Chinese listed companies have registered a strong rebound in corporate earnings in the first half of the year, an indication that solid economic fundamentals will continue to attract global investors to the world's second-largest economy, leading experts said on Friday.
A total of 1,064 of China's A-share companies have seen their first-half net profits surge by more than 50 percent from the same period of last year, accounting for 60 percent of the total companies who had reported or released guidelines of first-half financial results as of Thursday, according to data compiled by Securities Times.
The benchmark Shanghai Composite Index rallied this week as the profit reports reinforced investors' confidence in China's economy, while jitters over stricter regulations on after-class tutoring and data security abated. The index closed the week up by 1.79 percent at 3,458.23 points, albeit edging down 0.24 percent on Friday.
The net profit growth of all A-share companies may reach as much as 40 percent year-on-year in the January-June period, analysts with Haitong Securities said on Friday. The more than 4,000 firms listed on the Shanghai and Shenzhen bourses are due to finish their first-half earnings reporting this month.
"Even if China is flexing its regulatory muscles and COVID-19 infection rates fluctuate, equities are not likely to suffer if the economic recovery continues," said Luca Paolini, chief strategist of Pictet Asset Management, a Swiss firm.
According to Paolini, China's economic growth has gradually stabilized after a strong comeback from the COVID-19-caused dip, but is still expected to achieve a "very respectable" 10-percent expansion this year. "I don't think a withdrawal from Chinese stocks is warranted," he said.

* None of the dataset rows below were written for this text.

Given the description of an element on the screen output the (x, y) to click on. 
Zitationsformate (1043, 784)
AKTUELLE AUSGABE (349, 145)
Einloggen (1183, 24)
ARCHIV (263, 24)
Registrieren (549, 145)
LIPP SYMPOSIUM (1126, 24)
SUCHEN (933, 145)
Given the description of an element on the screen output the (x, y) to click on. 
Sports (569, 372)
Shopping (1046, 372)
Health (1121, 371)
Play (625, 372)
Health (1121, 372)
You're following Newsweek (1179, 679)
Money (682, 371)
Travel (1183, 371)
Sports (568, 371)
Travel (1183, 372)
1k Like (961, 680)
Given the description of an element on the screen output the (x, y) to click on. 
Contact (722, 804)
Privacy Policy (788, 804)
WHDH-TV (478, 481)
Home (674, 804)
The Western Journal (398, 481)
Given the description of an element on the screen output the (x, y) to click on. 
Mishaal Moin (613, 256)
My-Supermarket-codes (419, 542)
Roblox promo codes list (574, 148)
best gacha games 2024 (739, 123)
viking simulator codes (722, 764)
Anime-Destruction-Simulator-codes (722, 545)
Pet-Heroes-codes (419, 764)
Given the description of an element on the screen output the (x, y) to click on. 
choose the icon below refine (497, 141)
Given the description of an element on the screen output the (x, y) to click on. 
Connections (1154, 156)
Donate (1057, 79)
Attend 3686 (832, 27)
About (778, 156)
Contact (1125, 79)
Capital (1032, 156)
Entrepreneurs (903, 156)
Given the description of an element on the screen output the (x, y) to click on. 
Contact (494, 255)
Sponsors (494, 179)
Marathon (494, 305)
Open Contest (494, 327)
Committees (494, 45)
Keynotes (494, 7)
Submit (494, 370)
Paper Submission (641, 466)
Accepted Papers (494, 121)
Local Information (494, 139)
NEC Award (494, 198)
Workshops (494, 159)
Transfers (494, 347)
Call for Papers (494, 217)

Wang Qian, Asia-Pacific chief economist at the United States-based Vanguard Investment Strategy Group, said China is expected to achieve full-year GDP growth of between 8.5 and 9 percent, as macro policy moderately loosens in order to boost the recovery in demand.
The country's quarter-on-quarter economic growth may even accelerate later this year as consumption steadily recovers amid accelerated vaccination and a stabilized labor market, export growth remains resilient, and the recovery in manufacturing and infrastructure investment offsets a softening property sector, she said.
Experts said the steady economic prospects will continue to boost the corporate earnings of listed companies in the remainder of the year, with cyclical sectors, or shares most sensitive to macroeconomic conditions, new energy, and semiconductors likely to remain the potential outperformers.
BlackRock, the world's biggest asset manager, said it sees opportunities emerging in China's cyclical stocks that are set to benefit from more relaxed monetary and fiscal policies.
The profit growth in cyclical sectors has beaten others in the first half of the year. During the period, for instance, companies from the chemicals sector which have released their earnings guidelines reported a surge in net profits of 2,199 percent year-on-year, according to a Guosen Securities report.
The semiconductor-heavy STAR Market in Shanghai also saw an explosive growth in corporate earnings. STAR-listed firms which have released their earnings guidelines saw their profit growth increase to 241.3 percent year-on-year in the first half, up from 158.3 percent in the first quarter, the report said.
It is advisable for investors to focus on semiconductors and other sectors with strong policy tailwinds in the short term, including new energy and electronic vehicles, said Meng Lei, an A-share strategist at UBS Securities.
"Short-term volatility has created opportunities for long-term investors," said Meng, who believes that the A-share market should resume an upward trajectory after domestic credit growth bottoms, possibly in October, on the back of still solid economic fundamentals.